From 02ff6895d29ce0a6621c299c28b9ffcdb559f859 Mon Sep 17 00:00:00 2001
From: ydshieh <ydshieh@users.noreply.github.com>
Date: Mon, 6 Apr 2026 07:08:32 +0200
Subject: [PATCH 1/2] Fix SmolVLM video processor resize using wrong
 interpolation after image processor backend refactor

The PR #43514 refactored _preprocess to pass resample=resample to resize,
but resize still accepted interpolation as its parameter. The resample kwarg
was silently swallowed by **kwargs, causing interpolation to default to BILINEAR
instead of the intended LANCZOS->BICUBIC path, producing ~0.36 difference in pixel_values.

Fix by renaming the parameter to resample and converting PIL resample integers to
torchvision InterpolationMode via pil_torch_interpolation_mapping, matching the
pattern used in TorchvisionBackend.resize.
---
 .../smolvlm/video_processing_smolvlm.py       | 23 ++++++++++++++-----
 1 file changed, 17 insertions(+), 6 deletions(-)

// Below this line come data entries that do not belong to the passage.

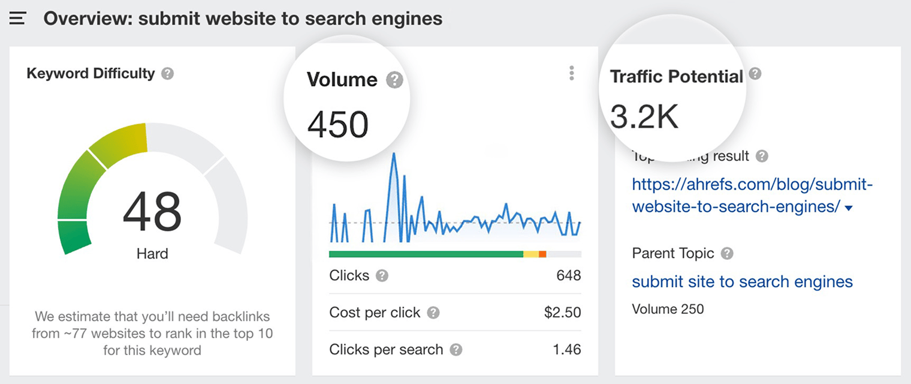Click the Traffic Potential help icon
Screen dimensions: 911x384
755,74
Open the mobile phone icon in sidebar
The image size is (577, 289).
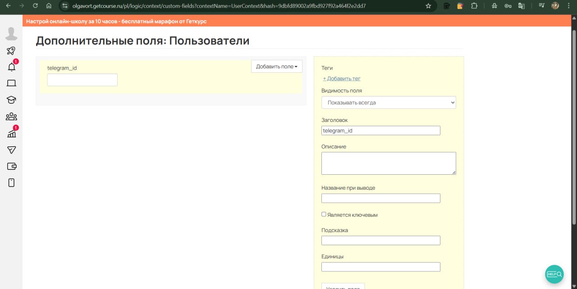click(x=11, y=182)
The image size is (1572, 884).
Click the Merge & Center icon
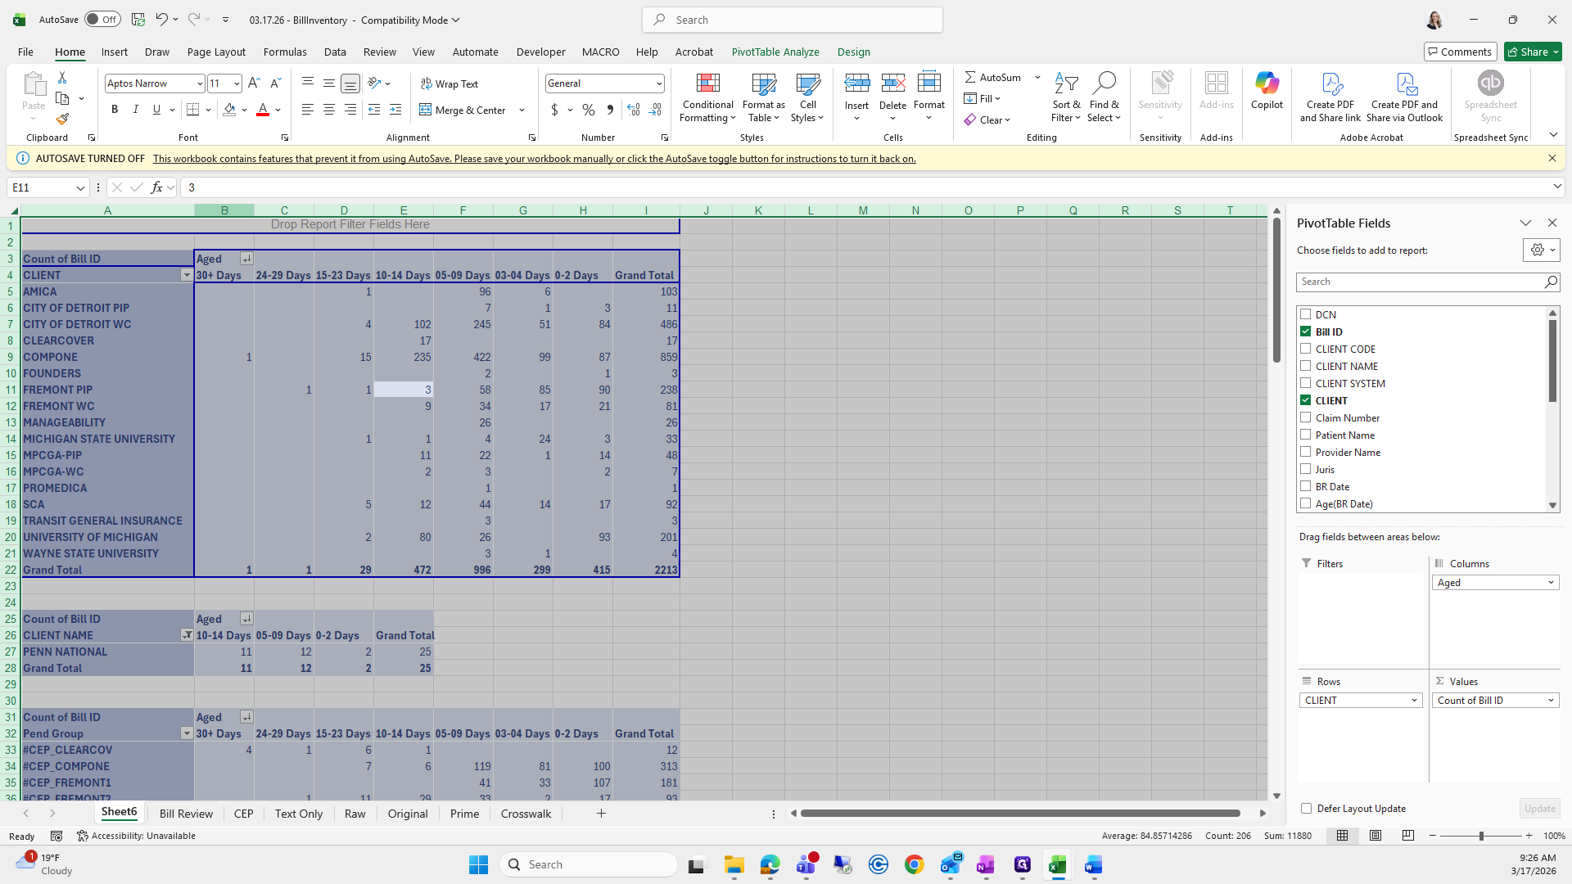tap(426, 110)
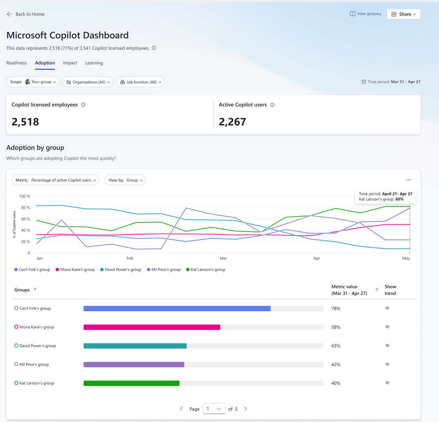Sort by the Metric value column arrow
The height and width of the screenshot is (422, 439).
377,290
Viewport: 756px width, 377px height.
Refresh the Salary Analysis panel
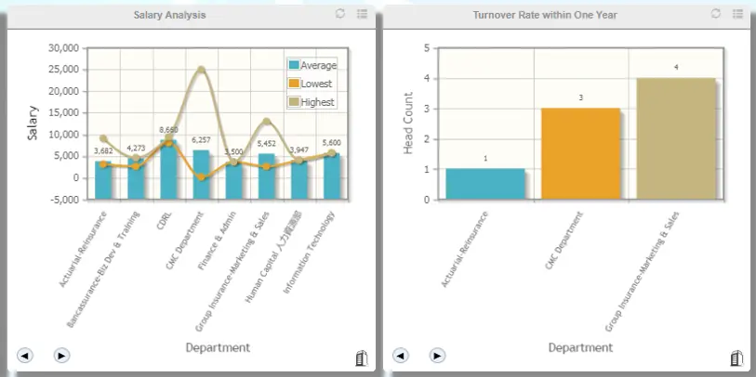(x=340, y=14)
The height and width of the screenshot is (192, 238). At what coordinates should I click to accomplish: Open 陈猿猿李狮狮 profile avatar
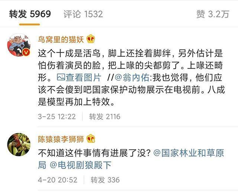click(19, 144)
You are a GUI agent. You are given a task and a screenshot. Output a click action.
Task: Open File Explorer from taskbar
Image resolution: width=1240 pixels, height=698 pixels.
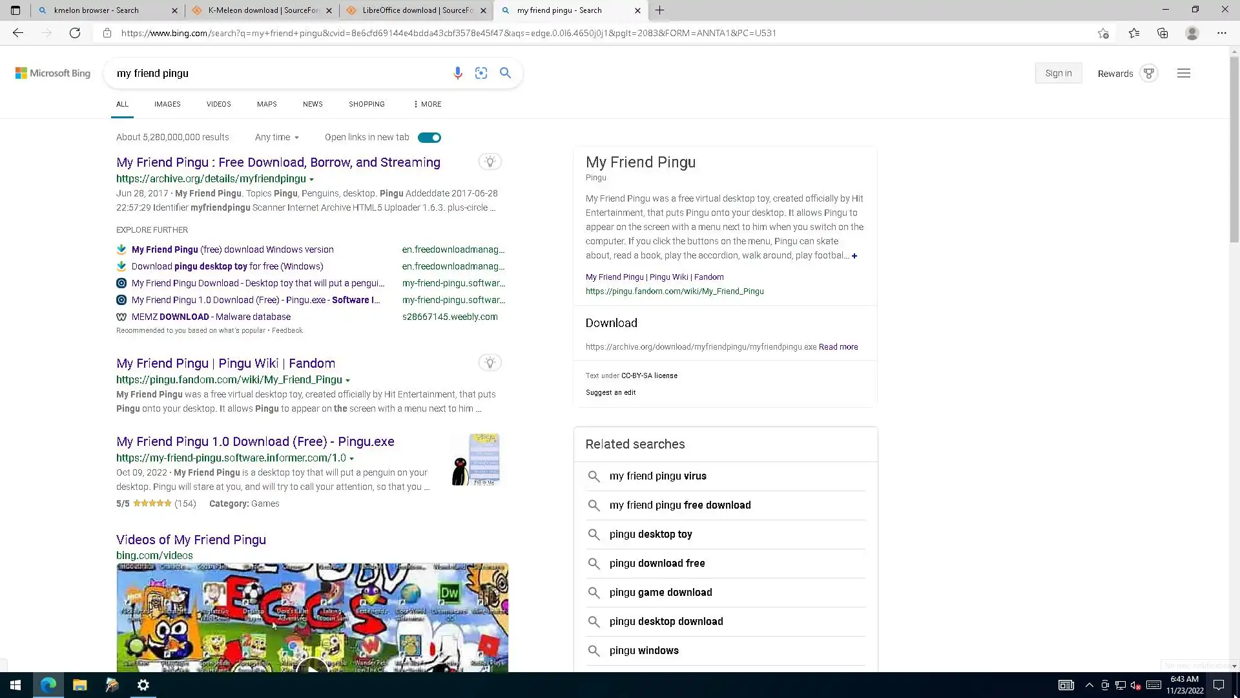[x=80, y=685]
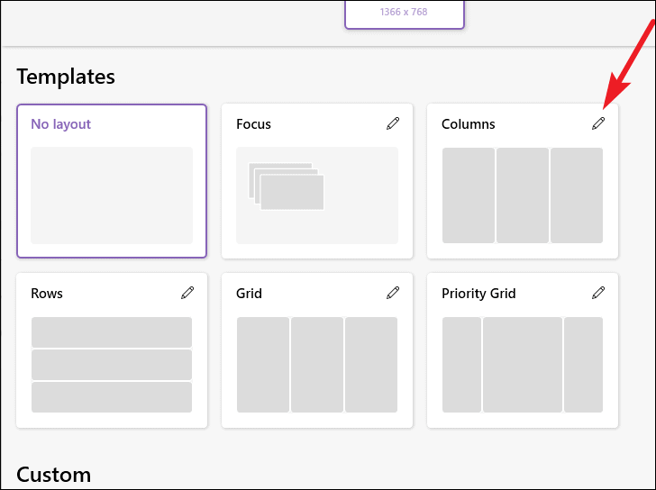The width and height of the screenshot is (656, 490).
Task: Edit the Focus layout template
Action: (393, 123)
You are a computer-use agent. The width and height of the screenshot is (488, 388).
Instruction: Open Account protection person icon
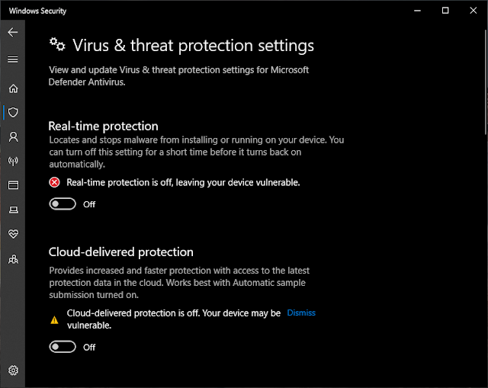13,136
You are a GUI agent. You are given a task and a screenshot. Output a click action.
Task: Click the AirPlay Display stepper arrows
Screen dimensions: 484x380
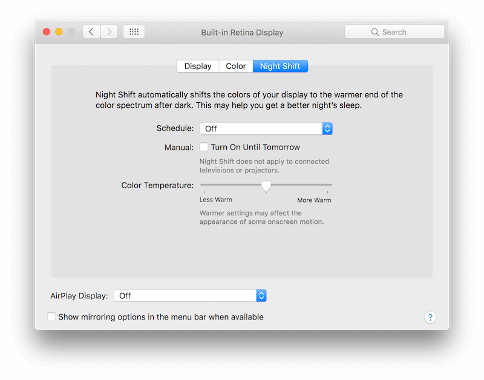click(261, 296)
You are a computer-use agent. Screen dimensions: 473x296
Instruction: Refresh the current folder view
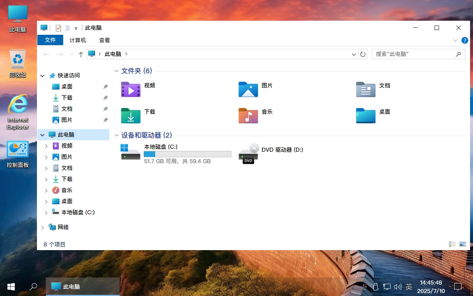click(x=363, y=54)
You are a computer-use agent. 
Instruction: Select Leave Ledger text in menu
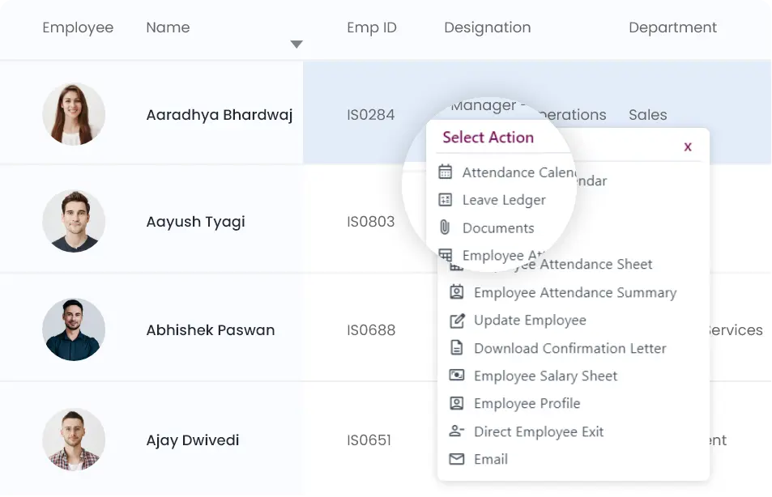coord(504,200)
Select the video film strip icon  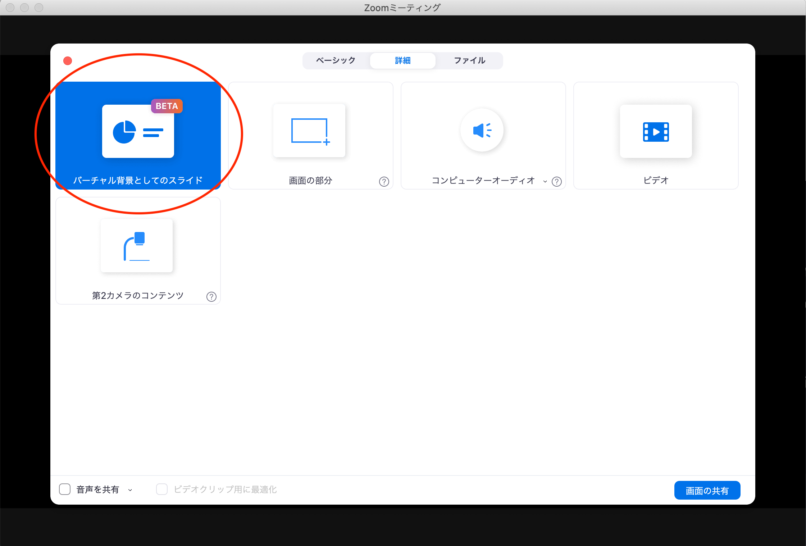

diff --git a/src/transformers/models/smolvlm/video_processing_smolvlm.py b/src/transformers/models/smolvlm/video_processing_smolvlm.py
index 31636795527f..301bb991ed21 100644
--- a/src/transformers/models/smolvlm/video_processing_smolvlm.py
+++ b/src/transformers/models/smolvlm/video_processing_smolvlm.py
@@ -12,13 +12,18 @@
 # See the License for the specific language governing permissions and
 # limitations under the License.
 
-from typing import Optional
 
 import numpy as np
 import torch
 
 from ...image_processing_utils import BatchFeature, get_size_dict
-from ...image_utils import IMAGENET_STANDARD_MEAN, IMAGENET_STANDARD_STD, PILImageResampling, SizeDict
+from ...image_utils import (
+    IMAGENET_STANDARD_MEAN,
+    IMAGENET_STANDARD_STD,
+    PILImageResampling,
+    SizeDict,
+    pil_torch_interpolation_mapping,
+)
 from ...processing_utils import Unpack, VideosKwargs
 from ...utils import TensorType, is_torchvision_available, logging
 from ...video_processing_utils import BaseVideoProcessor
@@ -127,7 +132,7 @@ def resize(
         self,
         video: "torch.Tensor",
         size: SizeDict,
-        interpolation: Optional["tvF.InterpolationMode"] = None,
+        resample: "PILImageResampling | tvF.InterpolationMode | int | None" = None,
         antialias: bool = True,
         **kwargs,
     ) -> "torch.Tensor":
@@ -138,12 +143,18 @@ def resize(
                 Video to resize.
             size (`SizeDict`):
                 Dictionary in the format `{"height": int, "width": int}` specifying the size of the output video.
-            resample (`InterpolationMode`, *optional*, defaults to `InterpolationMode.BILINEAR`):
-                `InterpolationMode` filter to use when resizing the video e.g. `InterpolationMode.BICUBIC`.
+            resample (`PILImageResampling` or `InterpolationMode`, *optional*, defaults to `InterpolationMode.BILINEAR`):
+                Resampling filter to use when resizing the video.
         Returns:
             `torch.Tensor`: The resized video.
         """
-        interpolation = interpolation if interpolation is not None else tvF.InterpolationMode.BILINEAR
+        if resample is not None:
+            if isinstance(resample, (PILImageResampling, int)):
+                interpolation = pil_torch_interpolation_mapping[resample]
+            else:
+                interpolation = resample
+        else:
+            interpolation = tvF.InterpolationMode.BILINEAR
         if interpolation == tvF.InterpolationMode.LANCZOS:
             logger.warning_once(
                 "You have used fast image processor with LANCZOS resample which not yet supported for torch.Tensor. "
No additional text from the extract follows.